Concernant les fraisiers et les pêchers, qui font partie de ses hôtes spécifiques connus, ils sont généralement cultivés entre 800 et 1 500 mètres d’altitude. Des hauteurs où le climat tempéré se rapproche de celui qu’affectionne le diptère. Bien que leur production ne représente pas un poids économique majeur pour l’agriculture Réunionnaise, comparé à la culture de bananes ou d’ananas, la présence de cette drosophile pourrait devenir en peu de temps une problématique cruciale pour les exploitations concernées.
Tenant compte de ces données, et souhaitant favoriser la prévention, l’ANSES proposait dans son rapport une série de recommandations afin d’éviter l’implantation durable de ce nuisible à la Réunion.
Préférence donnée à la prévention
Afin de préserver l’île de la probable introduction de D. suzukii, les principales recommandations édictées par l’ANSES concernaient l’importation de matériel végétal, dont, insularité oblige, le tonnage est particulièrement important à la Réunion. Dans son rapport l’agence préconisait le traitement au froid systématique des fruits issus de plantes hôtes connues et souhaitait de surcroît que soient mis en place de stricts contrôles de conformité des marchandises dès leur débarquement sur sol réunionnais. A bon entendeur, l’agence rappelait au passage que l’introduction de matériel végétal à la Réunion est totalement prohibée, depuis un arrêté préfectoral datant du 25 septembre 1992, lorsque celle-ci est effectuée par des passagers.

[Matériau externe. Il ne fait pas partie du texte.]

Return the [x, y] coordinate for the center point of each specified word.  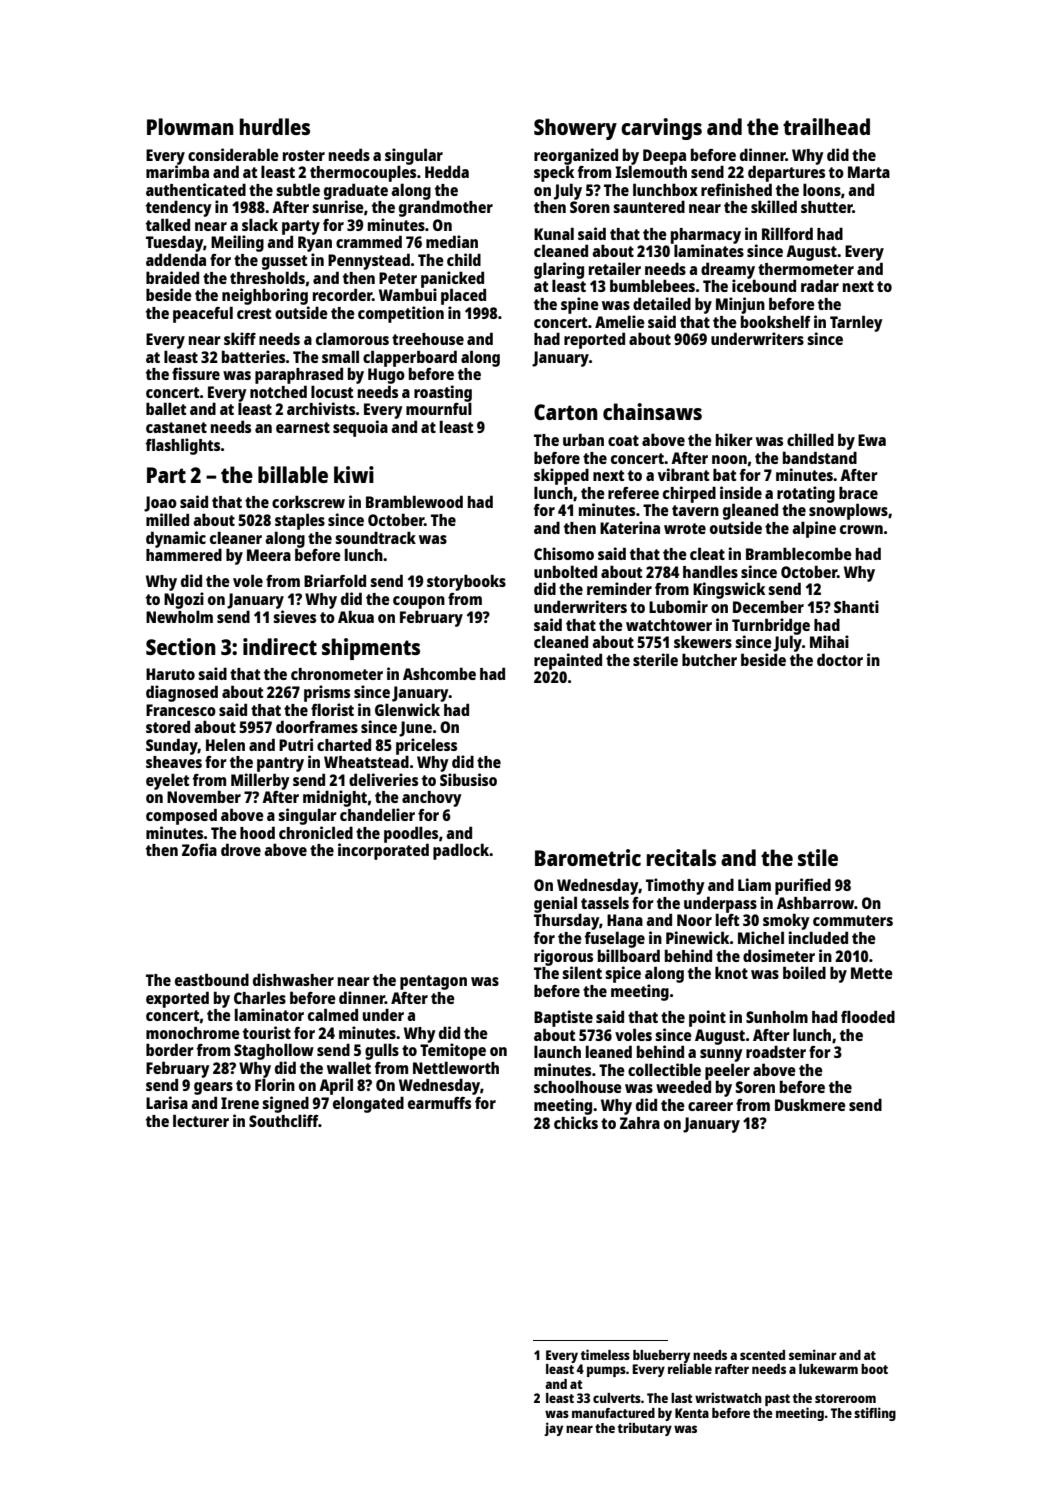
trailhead [826, 126]
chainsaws [652, 411]
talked [168, 224]
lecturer [201, 1120]
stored [168, 726]
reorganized [576, 156]
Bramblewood [414, 501]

Ces méthodes seules ne pouvant être suffisantes pour endiguer le risque d’introduction de D. suzukii - capable de résister à la saison hivernale en métropole il est probable que des individus ou leurs œufs passent la barrière du traitement au froid, sans parler de la difficulté de la mise en pratique d’un contrôle systématique et efficace des importations - l’ANSES préconisait et encourageait la sensibilisation des populations aux risques associés à l’introduction d’espèces sur sol insulaire. De fait, l’implication des acteurs locaux et des populations est indispensable au bon déroulement de ce type d’actions.
Soit, la présence de D. suzukii à la Réunion étant confirmée par de récentes caractérisations, l’ANSES recommande le maintien de contrôles phytosanitaires des importations dès leur arrivée – bien qu’ils soient difficile à mettre en œuvre compte tenu de la masse de fruits importés – ainsi que l’augmentation des efforts de sensibilisation et d’inspection des passagers. A ces mesures prophylactiques s’ajoute la possibilité d’installer des filets de protection autours des cultures à risque, afin d’éviter que les mouches ne viennent pondre à l’intérieur des fruits. Concernant Mayotte pour lequel le risque est évalué plus faible, l’ANSES recommande une surveillance régulière des cultures afin de détecter la possible arrivée sur le territoire de D. suzukii.
Pour aller plus loin :
[1]
L’ANSES est une agence réalisant sur demande des expertises scientifiques indépendantes d’évaluation des risques sanitaires, alimentaires ou environnementaux.
[2]
Comprenant plus de 150 000 espèces décrites, l’ordre des diptères est caractérisé par la possession d’une unique paire d’ailes membraneuses (di : deux ; pteron : aile).
[3]
Analyse du risque phytosanitaire sur Drosophila suzukii pour la Réunion. Avis de l’ANSES, Juillet 2014.
[4]
Source Philippe Thomas, responsable de l’Unité de Santé des Végétaux de la DAAF (Direction de l’Alimentation, de l’Agriculture et de la Forêt) à la Réunion.
[5]
A propos des cerisiers de Cayenne, le rapport de l’ANSES fait état de craintes concernant l’impact que pourrait avoir la présence de D. suzukii sur sa culture.